それまでは「鉄道院」、「鉄道省」などの政府官庁の組織として運営されていて、鉄道およびその関連事業は完全に国営だったのですが、国鉄はこれらを公共企業体として独立採算制で経営することを目的として発足しました。

1-1.国鉄の発足

国鉄が発足した当時は、まだ昭和26年(1951年)のサンフランシスコ講和条約で日本が主権を回復する前で、GHQ統治下での戦後の混乱期にありました。その頃は、外地(旧満州、朝鮮、台湾など)で働いていた鉄道関係者や、復員した軍人などを職員として積極的に受け入れていたため、そのための人件費が倍以上に膨らんでいました。
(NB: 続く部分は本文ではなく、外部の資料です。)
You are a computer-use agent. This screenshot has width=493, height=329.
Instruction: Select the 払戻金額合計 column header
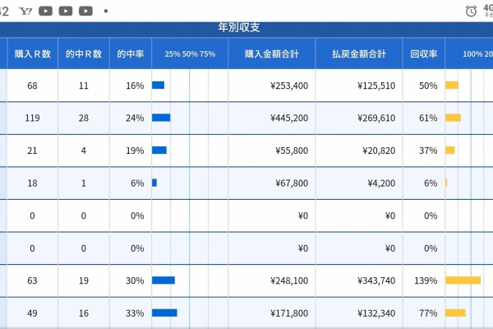pos(359,53)
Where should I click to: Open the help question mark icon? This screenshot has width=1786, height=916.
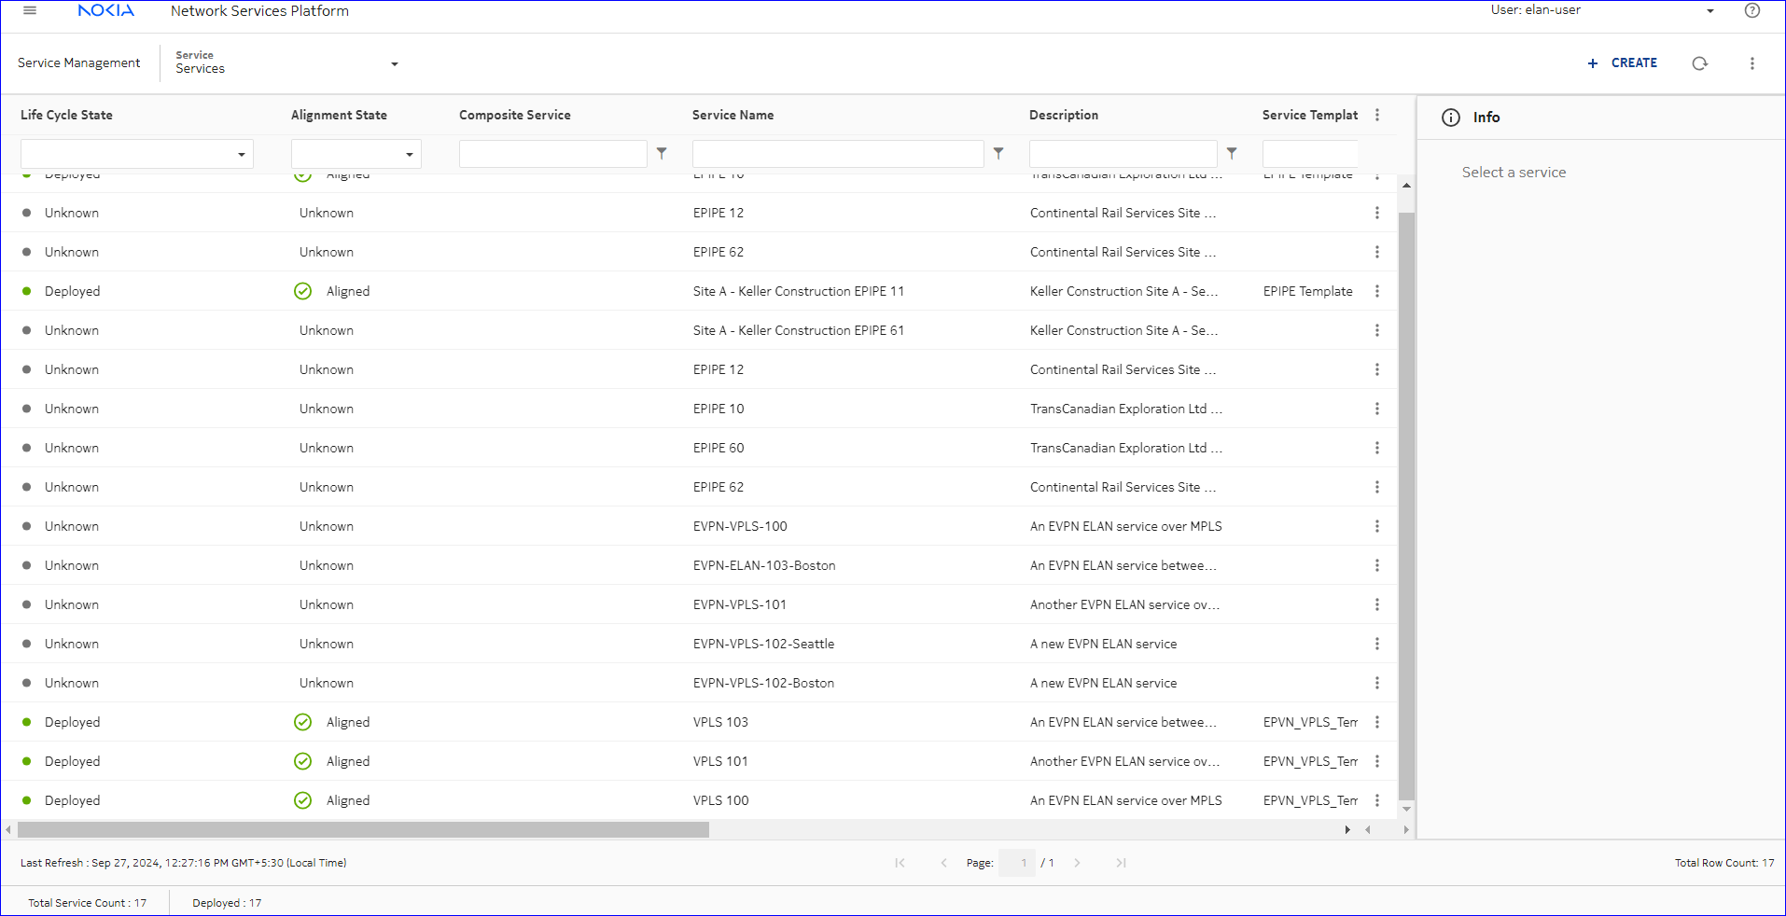click(x=1751, y=11)
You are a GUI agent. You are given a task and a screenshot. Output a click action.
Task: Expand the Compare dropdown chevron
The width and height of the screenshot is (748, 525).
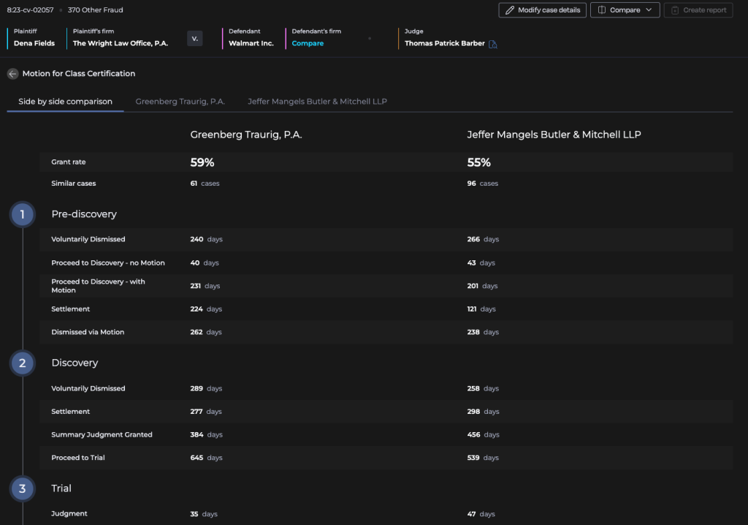[x=649, y=10]
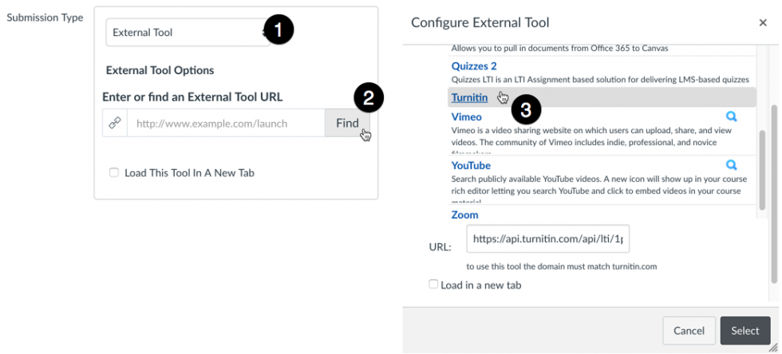This screenshot has width=782, height=354.
Task: Pick the YouTube tool entry
Action: 471,166
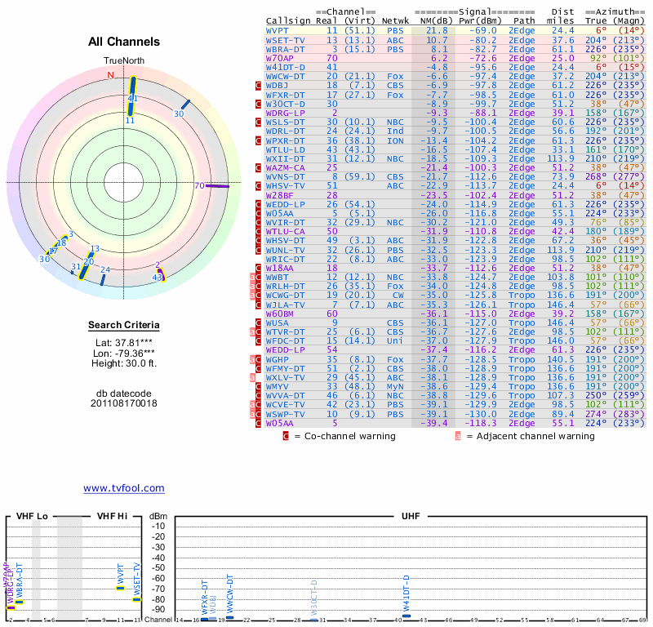The image size is (653, 627).
Task: Open the www.tvfool.com link
Action: (x=123, y=488)
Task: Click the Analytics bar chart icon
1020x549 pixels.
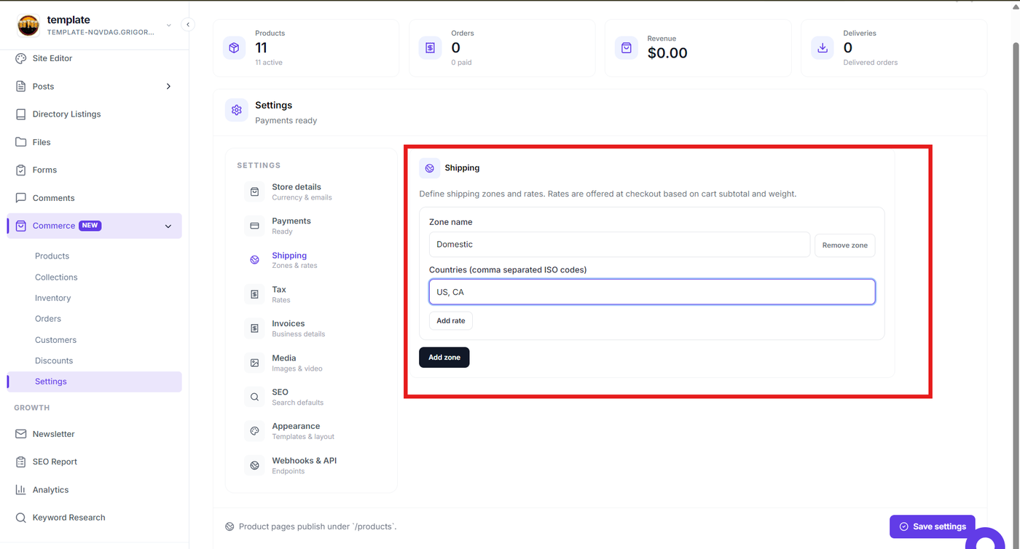Action: pyautogui.click(x=20, y=490)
折しも、当時の吉田茂内閣は米国のジョセフ・ドッジ公使からインフレ抑制のために企業合理化を進めるよう勧告を受け、「行政機関職員定員法」を制定しました。そのため、国鉄初代総裁となった下山定則の最初の主な仕事は、膨れ上がった60万人もの職員数を短期間のうちに数万人レベルで大幅に削減するということになったのです。

1-2.下山事件

実際、下山総裁の就任からわずか1ヶ月後には、9万人以上の国鉄職員に対して正式な解雇通知がなされました。その5日後、東京の日本橋三越から忽然と姿を消してしまった下山総裁は、程なくして常磐線の線路で列車に轢かれて亡くなっているのが発見されました。そのため、わずか1ヶ月ほどで国鉄総裁は副総裁であった加賀山之雄へと引き継がれます。この「下山事件」は、自殺なのかそれとも他殺なのか。警察による捜査も空しく真相は今も闇の中です。

1-3.三鷹・松川事件

それから10日も経たないうちに、今度は中央線三鷹駅構内で近くの電車区に停まっていた電車が突然走り出して車止めを飛び越え、駅の建造物を突き抜けて駅前のアパートに突っ込み、多くの死傷者を出した「三鷹事件」が起きます。さらにその1か月後には、東北本線で何者かにより釘が抜かれた線路の上を走った列車が脱線転覆し、機関士らが死亡するという「松川事件」が発生しました。

これらの3つの事件は、「国鉄三大ミステリー事件」と呼ばれ、現在も真実は謎に包まれています。国鉄はそんな波乱の幕開けとなったのですが、困難はまだ続きます。